(The task): Your answer must hold only the lines below from the line containing "Given: Open Query history for the right query" through the line containing "Task: Select the", each reproduced exactly.

(Entries provided):
[Start of Attachment]

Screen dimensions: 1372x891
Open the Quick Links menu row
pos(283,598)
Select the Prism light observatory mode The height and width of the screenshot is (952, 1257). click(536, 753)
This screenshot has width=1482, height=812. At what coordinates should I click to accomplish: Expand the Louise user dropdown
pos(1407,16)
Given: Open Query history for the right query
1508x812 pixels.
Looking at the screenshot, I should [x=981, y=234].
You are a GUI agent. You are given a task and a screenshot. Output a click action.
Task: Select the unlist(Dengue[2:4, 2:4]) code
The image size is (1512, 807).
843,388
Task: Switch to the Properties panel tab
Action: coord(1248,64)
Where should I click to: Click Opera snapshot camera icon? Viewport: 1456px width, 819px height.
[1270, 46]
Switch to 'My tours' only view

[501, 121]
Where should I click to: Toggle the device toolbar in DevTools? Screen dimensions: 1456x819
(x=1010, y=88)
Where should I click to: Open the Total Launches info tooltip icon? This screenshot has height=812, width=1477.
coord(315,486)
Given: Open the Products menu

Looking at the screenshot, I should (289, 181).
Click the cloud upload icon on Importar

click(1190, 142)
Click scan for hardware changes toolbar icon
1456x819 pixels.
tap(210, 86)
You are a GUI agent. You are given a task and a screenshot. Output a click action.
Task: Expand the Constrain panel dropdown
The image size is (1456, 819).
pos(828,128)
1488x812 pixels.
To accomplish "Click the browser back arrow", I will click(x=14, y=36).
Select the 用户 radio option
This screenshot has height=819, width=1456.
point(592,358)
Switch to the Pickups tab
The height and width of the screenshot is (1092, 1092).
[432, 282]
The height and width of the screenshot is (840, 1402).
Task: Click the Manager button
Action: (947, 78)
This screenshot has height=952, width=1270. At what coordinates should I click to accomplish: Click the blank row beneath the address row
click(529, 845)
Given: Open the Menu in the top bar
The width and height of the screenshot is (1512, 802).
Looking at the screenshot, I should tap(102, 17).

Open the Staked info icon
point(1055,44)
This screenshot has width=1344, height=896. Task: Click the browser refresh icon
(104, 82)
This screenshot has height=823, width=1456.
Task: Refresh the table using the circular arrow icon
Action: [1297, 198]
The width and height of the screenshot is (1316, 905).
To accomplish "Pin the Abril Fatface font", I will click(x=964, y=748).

[End of Attachment]

(Result of the exercise):
Given: Open Query history for the right query
1508x812 pixels.
Looking at the screenshot, I should [x=981, y=234].
You are a GUI agent. You are given a task and a screenshot. Output a click action.
Task: Select the unlist(Dengue[2:4, 2:4]) code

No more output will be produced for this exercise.